__TASK REQUIREMENTS__
Word for word, restate the line containing "Open the Insert menu" and all the lines that come after it in the entries below. Include nothing from before it.

(Dataset entries)
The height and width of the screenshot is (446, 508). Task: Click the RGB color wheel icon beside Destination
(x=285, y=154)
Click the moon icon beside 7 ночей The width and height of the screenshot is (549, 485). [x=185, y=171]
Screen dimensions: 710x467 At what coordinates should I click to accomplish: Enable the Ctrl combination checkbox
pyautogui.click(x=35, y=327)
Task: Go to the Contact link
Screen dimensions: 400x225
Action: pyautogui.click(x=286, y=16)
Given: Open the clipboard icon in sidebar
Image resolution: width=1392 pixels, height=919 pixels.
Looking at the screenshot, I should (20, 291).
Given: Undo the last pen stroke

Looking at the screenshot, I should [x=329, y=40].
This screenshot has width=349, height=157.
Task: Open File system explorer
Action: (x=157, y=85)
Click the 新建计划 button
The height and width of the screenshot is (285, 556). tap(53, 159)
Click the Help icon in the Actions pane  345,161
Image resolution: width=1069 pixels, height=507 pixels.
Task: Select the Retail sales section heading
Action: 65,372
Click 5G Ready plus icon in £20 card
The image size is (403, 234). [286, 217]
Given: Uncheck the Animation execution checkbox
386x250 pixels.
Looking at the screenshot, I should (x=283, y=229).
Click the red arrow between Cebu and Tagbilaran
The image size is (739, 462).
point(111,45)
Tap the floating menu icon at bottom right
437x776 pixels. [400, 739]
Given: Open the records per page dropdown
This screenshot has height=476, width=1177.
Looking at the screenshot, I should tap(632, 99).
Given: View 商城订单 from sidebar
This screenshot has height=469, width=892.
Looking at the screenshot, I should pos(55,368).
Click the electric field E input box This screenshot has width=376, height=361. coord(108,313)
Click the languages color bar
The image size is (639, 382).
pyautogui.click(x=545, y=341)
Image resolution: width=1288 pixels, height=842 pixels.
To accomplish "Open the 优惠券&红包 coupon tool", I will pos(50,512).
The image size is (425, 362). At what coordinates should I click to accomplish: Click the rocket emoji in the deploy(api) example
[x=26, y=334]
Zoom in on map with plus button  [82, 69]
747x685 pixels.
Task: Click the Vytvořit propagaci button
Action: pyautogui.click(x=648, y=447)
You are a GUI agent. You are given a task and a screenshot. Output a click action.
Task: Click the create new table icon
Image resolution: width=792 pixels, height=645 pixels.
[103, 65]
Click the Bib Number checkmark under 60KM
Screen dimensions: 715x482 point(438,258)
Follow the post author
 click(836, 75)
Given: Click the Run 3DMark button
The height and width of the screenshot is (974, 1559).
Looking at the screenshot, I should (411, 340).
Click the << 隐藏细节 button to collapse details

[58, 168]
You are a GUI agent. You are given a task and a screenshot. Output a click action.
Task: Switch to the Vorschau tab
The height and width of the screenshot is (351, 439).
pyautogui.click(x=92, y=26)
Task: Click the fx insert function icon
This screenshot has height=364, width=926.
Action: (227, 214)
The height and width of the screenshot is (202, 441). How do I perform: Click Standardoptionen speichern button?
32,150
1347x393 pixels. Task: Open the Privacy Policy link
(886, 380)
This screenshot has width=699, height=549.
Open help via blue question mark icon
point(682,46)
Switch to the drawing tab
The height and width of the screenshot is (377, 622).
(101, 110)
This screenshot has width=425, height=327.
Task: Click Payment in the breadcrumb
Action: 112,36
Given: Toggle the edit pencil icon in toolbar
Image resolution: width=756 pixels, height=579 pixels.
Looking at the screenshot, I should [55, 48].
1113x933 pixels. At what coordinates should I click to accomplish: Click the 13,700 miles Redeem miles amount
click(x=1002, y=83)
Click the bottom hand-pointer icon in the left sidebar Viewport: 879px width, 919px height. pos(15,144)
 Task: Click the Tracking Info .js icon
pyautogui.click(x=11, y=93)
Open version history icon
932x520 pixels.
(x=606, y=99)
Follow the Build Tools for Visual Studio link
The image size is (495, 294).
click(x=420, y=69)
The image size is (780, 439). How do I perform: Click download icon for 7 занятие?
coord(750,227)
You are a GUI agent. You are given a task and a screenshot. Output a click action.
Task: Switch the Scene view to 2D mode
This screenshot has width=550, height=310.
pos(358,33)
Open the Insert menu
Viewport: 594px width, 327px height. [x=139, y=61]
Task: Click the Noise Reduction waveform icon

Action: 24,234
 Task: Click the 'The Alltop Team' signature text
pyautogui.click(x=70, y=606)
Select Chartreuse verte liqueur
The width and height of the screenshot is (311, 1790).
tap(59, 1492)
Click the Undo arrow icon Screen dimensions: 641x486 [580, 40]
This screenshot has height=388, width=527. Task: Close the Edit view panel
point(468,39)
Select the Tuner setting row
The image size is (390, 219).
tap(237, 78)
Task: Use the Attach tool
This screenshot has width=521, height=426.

__SOLUTION__
Open the Insert menu
Viewport: 594px width, 327px height. [x=139, y=61]
Task: Click the Noise Reduction waveform icon

Action: 24,234
 Task: Click the 'The Alltop Team' signature text
pyautogui.click(x=70, y=606)
Select Chartreuse verte liqueur
The width and height of the screenshot is (311, 1790).
tap(59, 1492)
Click the Undo arrow icon Screen dimensions: 641x486 [580, 40]
This screenshot has height=388, width=527. Task: Close the Edit view panel
point(468,39)
Select the Tuner setting row
The image size is (390, 219).
tap(237, 78)
Task: Use the Attach tool
This screenshot has width=521, height=426.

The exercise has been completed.